→ **Provided passage**
************

Thoughts from Modern Martyrs – Henry Dorie

Henry DorieHenry Dorie, the close friend and companion of Just de Bretenieres, came from the Vendee, which lies along the west coast of France, some what to the south. Relatives still live in the humble salt-maker’s home where the future martyr of Korea was born on September 23, 1839.

Henry Dorie’s father paid rent to Count Bessay, who later became the patron of Henry and, together with Father Boulanger, a curate in the parish at Saint Hilaire of Talmont, arranged for the boy s education.

The call to the priesthood is not always clearly given, but Henry Dorie, like Theophane Venard and Just de Bretenieres, seemed to have been thus privileged. According to his own testimony, Henry Dorie, at the age of fifteen, received an inspiration which he could no more have resisted than could a river avoid running towards the sea.

He entered college at Sables d’Olonne, a well-known watering place on the Vendee coast, and, in 1860, began his theological studies at Lugon. He was not a brilliant student and had to work harder than most of his companions, but his disposition, modest and recollected, yet bright and even gay, won for him the love of all whom he met.

The lines of his future life were cast during his seminary course, as we discover from a letter written to an intimate friend and containing the following sentences: “I wish to give my self wholly to our Lord to work, to suffer all my life, and to die for Him and for the propagation of His kingdom on earth.”

************

→ **Stated task 1**
According to the passage about Henry Dorie, on what date was he born?
→ **Stated task 2**
Extend the passage about Henry Dorie beyond its final sentence.
The lines after this come from a separate source.

→ **Dataset excerpt**
************

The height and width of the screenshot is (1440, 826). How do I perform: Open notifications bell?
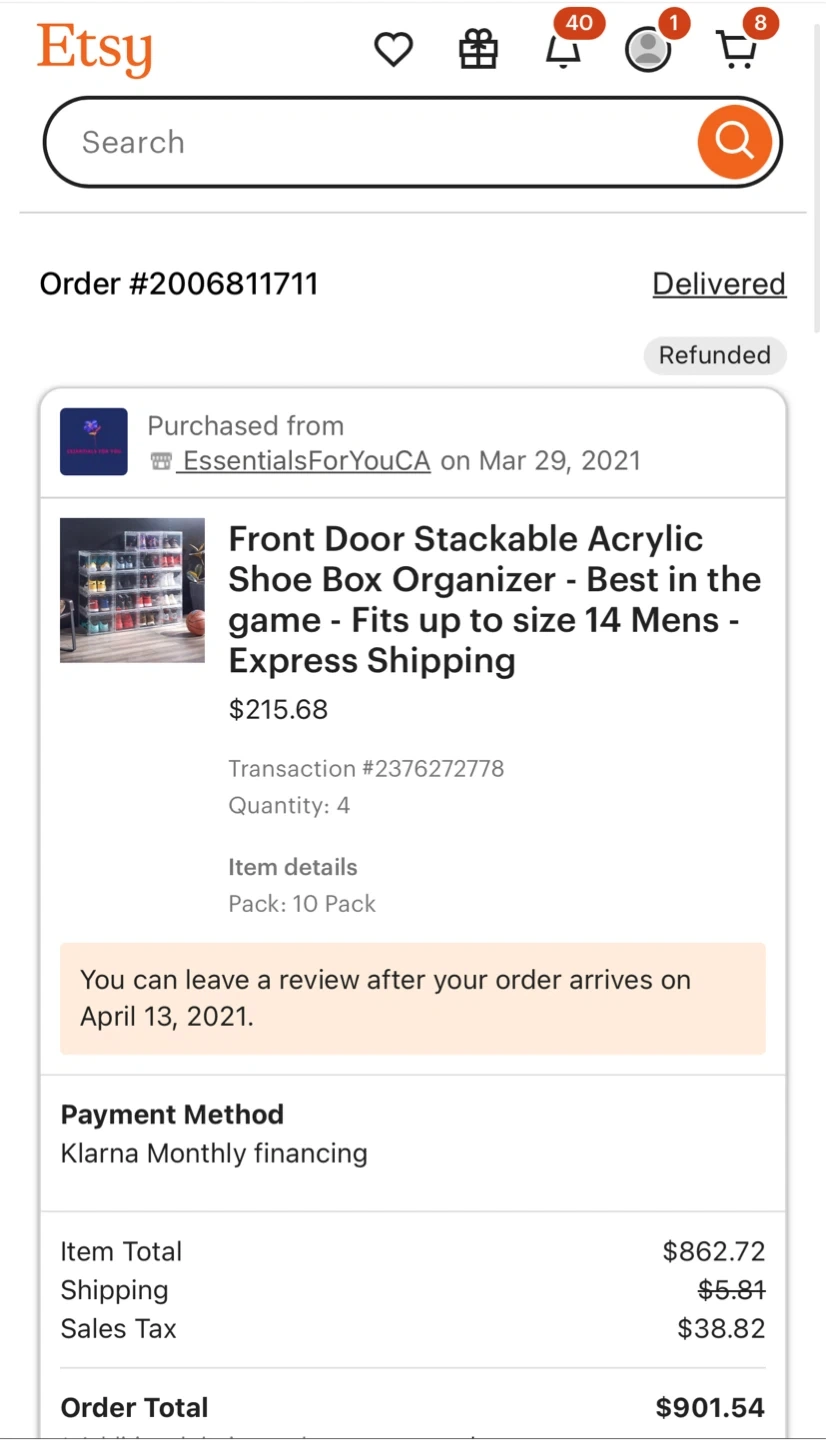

************

→ **Written response 1**
September 23, 1839.

→ **Written response 2**
This thought was genuine, and the inevitable step came soon when, in the summer of 1862, he went to the Seminary for Foreign Missions in Paris.

His patron, Count Bessay, his parents and even his pastor, vigorously opposed this step, and it was only when young Dorie, almost in despair, threatened to give up all thought of the priesthood if he could not go to the Foreign Missions, that his mother and the others interested realized the risk they were taking of thwarting the designs of God.

Theophane Venard, whose home was not many miles away from the Vendee, had been martyred the previous year, and this event had produced a deep impression on Henry Dorie, contributing not a little to his final determination. It was thus that one young man drew another in France, and Dorie himself, by his example, soon brought to the Mission House three others, one of whom was the late Bishop Cousin of Nagasaki, Japan.

With thirteen others, Henry Dorie was ordained in Paris, May 21, 1864. He had not yet been assigned to his future missions, but in his heart there were two preferences: one for Korea, the other, anywhere if he could only be sent with his dearest friend, Just de Bretenieres.

Of the Korean mission there is a note in Henry Dorie s private diary, written while at the Rue du Bac, which says: Korea, the finest mission in the whole world! In spite of the rage of our enemies, the converts increase rapidly. There are two bishops and seven missionaries working secretly among these people. Of all the Asiatic races, the Korean is everywhere acknowledged to have the best heart. Some one in the house said the other day that this is the mission to which I shall be sent. God grant it. Still I have no will but His in this matter. Alleluia. Korea for ever!

On June 13 the fields of action were distributed, and Henry Done was assigned to Korea with three of his classmates, Louis Beaulieu, Martin Huin, and Just de Bretenieres. The young missionary from the Vendee could hardly contain himself with joy, yet he foresaw many difficulties, the great one being, as he wrote to a seminary friend, to get into the country, since the law punished with death any stranger making this attempt.

The 15th of July was the date fixed for the departure. The parish priest of Saint Hilaire, Father Boudaud, went from the Vendee to Paris to represent the parents of Henry Dorie at the ceremony which took place in the evening at half-past seven o clock.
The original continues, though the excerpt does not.